With new rules that will see businesses choosing electric company cars under £40,000 exempt from benefit-in-kind (BiK) tax, there has been a call to back tax breaks with investment.
The UK government has the BiK taxation for the coming year and will increase it to just one per cent in 2021/22, in a bid to accelerate mainstream electrification, and aid efforts to meet climate change targets.
Tax on conventional company cars can be as high as 37 per cent, and the move is designed to incentivise drivers to switch to electric and low-emission vehicles, helping the UK achieve its Road to Zero targets.
As transport is the biggest contributor to the climate crisis in the UK, electric vehicles are critical in the drive to make large carbon savings and swap out fossil fuel alternatives.
British manufacturers will see the demand for electric vehicles – and the hugely valuable lithium-ion batteries that power them – surge and are calling on the government to stimulate this expanding market.
Kevin Brundish, CEO of electric vehicle battery manufacturer, AMTE Power, said that although the tax break will have a direct correlation in meeting climate change goals, to sustain this progress, the manufacturing sector must be supported to service the demand for lithium-ion batteries.

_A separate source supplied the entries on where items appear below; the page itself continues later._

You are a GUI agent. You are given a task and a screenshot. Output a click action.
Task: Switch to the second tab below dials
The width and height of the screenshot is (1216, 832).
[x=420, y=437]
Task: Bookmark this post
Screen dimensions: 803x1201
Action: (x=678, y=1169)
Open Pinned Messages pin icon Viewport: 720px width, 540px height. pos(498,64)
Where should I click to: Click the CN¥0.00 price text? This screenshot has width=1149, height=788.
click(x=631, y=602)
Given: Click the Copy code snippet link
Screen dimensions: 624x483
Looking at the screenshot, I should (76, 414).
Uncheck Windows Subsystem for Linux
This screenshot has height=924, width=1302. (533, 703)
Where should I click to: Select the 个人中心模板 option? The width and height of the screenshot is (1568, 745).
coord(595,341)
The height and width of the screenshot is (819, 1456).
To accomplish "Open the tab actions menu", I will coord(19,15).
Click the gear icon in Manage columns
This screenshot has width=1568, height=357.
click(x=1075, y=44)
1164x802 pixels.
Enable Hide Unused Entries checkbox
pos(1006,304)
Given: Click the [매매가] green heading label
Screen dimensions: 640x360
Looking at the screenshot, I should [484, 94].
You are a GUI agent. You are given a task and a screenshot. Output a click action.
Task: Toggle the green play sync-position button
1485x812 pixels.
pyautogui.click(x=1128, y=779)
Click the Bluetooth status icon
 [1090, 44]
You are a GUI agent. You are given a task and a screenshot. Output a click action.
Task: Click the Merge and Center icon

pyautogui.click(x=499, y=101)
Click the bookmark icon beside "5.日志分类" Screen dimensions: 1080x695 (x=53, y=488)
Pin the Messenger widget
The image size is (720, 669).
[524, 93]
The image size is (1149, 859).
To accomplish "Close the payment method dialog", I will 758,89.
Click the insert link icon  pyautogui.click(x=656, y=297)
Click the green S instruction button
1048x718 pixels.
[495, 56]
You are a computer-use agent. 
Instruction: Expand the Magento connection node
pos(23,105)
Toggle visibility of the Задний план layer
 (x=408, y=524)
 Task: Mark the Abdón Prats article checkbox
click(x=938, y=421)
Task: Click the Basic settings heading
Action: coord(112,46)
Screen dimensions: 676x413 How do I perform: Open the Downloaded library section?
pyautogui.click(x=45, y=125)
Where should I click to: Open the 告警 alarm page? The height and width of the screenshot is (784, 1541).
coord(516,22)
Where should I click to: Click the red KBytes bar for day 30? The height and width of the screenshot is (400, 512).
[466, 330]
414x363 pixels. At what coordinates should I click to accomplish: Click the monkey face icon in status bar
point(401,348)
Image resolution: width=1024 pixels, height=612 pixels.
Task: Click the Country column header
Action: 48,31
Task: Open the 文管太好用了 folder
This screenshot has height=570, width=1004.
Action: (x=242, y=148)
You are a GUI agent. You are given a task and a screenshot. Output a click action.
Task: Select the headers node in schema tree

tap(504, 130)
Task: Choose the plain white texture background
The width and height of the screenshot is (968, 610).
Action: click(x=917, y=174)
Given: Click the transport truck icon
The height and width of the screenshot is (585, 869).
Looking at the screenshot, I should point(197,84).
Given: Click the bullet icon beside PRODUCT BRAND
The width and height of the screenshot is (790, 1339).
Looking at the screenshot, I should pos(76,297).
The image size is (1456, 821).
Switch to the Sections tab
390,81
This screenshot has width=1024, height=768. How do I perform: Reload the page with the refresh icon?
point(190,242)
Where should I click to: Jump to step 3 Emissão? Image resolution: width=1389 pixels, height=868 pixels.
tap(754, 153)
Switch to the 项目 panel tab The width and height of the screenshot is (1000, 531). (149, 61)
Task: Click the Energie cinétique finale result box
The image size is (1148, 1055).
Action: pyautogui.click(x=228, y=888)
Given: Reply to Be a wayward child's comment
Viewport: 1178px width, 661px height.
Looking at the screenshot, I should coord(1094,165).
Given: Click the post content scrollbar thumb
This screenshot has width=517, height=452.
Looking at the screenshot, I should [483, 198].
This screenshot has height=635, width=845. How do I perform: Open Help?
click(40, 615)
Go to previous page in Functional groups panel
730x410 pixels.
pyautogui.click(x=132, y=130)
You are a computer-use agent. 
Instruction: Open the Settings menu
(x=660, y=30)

“Whilst the company car tax reward will be pivotal in the fight against climate change, more government action is needed to realise the benefits, and this lies in further infrastructure investment,” he said. “The UK has the knowledge and battery technology at home but will need the equivalent of a staggering eight 15GWh gigafactories by 2040 if the country is to meet its Road to Zero targets.”
“As the economy tries to stabilise itself after the disruption caused by the coronavirus, the creation of a more robust UK supply chain will allow manufacturers to keep pace with the expansion of this market and in turn develop more low carbon jobs of the future,” Mr Brundish concluded.